Zgłaszający miał widzieć dym w sporej odległości, a samolot miał spaść prawdopodobnie w okolicy miejscowości Majków Mały. Powiadomiono także Aeroklub Ziemi Piotrkowskiej. Z lotniska natychmiast wystartował samolot, aby z góry ustalić miejsce wypadku. Powiadomione zostały także krajowe służby lotnicze, a na miejsce skierowano śmigłowiec wojskowy, który patrolował teren.
Mimo szeroko zakrojonych poszukiwań samolotu nie odnaleziono, a samo zgłoszenie okazało się fałszywym alarmem.

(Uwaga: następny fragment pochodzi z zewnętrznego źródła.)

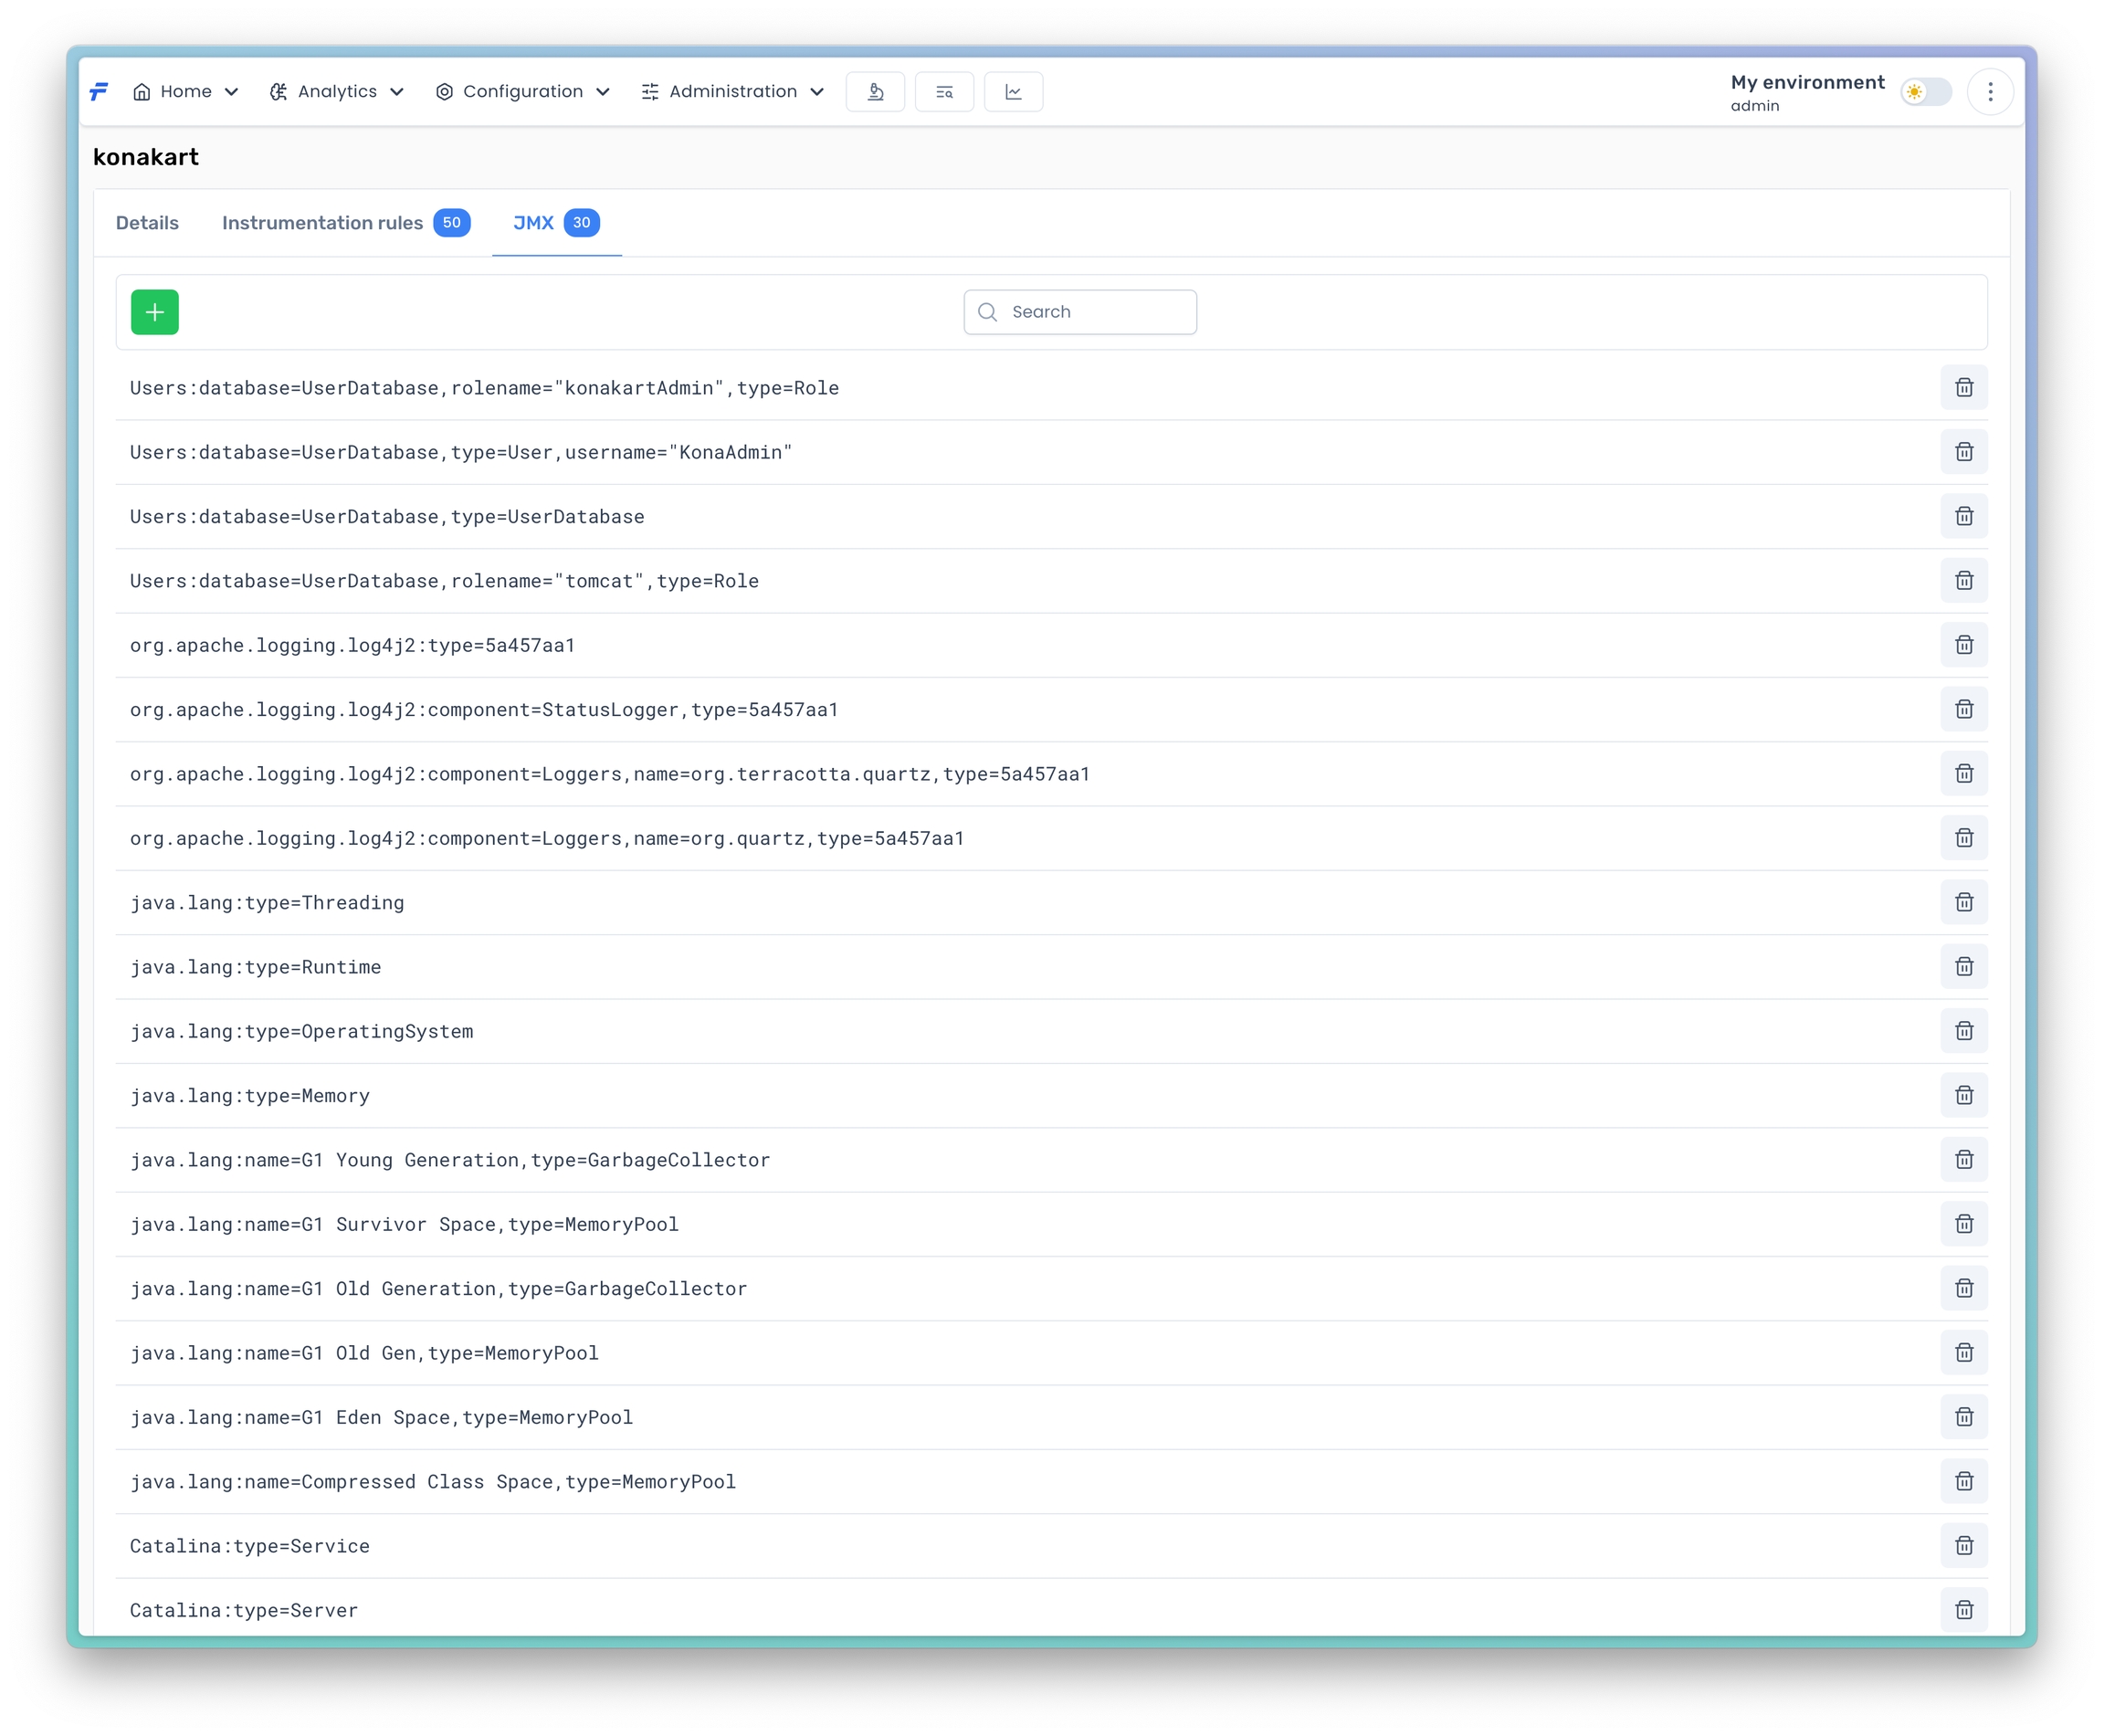Click the line chart icon button
2104x1736 pixels.
tap(1013, 92)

Policja zweryfikowała zgłoszenie. Osoba zgłaszająca potwierdziła, że widziała taki fakt. Nie była jednak w stanie określić, czy widziała samolot, czy sam dym. Prawdopodobnie był to dym, który przypadkowo pojawił się wraz z przelotem samolotu. W tym konkretnym przypadku nie było to absolutnie złośliwe działanie osoby zgłaszającej. Jeśli widział taki fakt, to właściwie zareagował. W przypadku jednak, gdy ktoś celowo wprowadza w błąd służby i uruchamia całą akcję ratunkową, to grozi mu odpowiedzialność karna - relacjonuje młodszy brygadier Piotr Kaźmierczak z Państwowej Straży Pożarnej w Piotrkowie.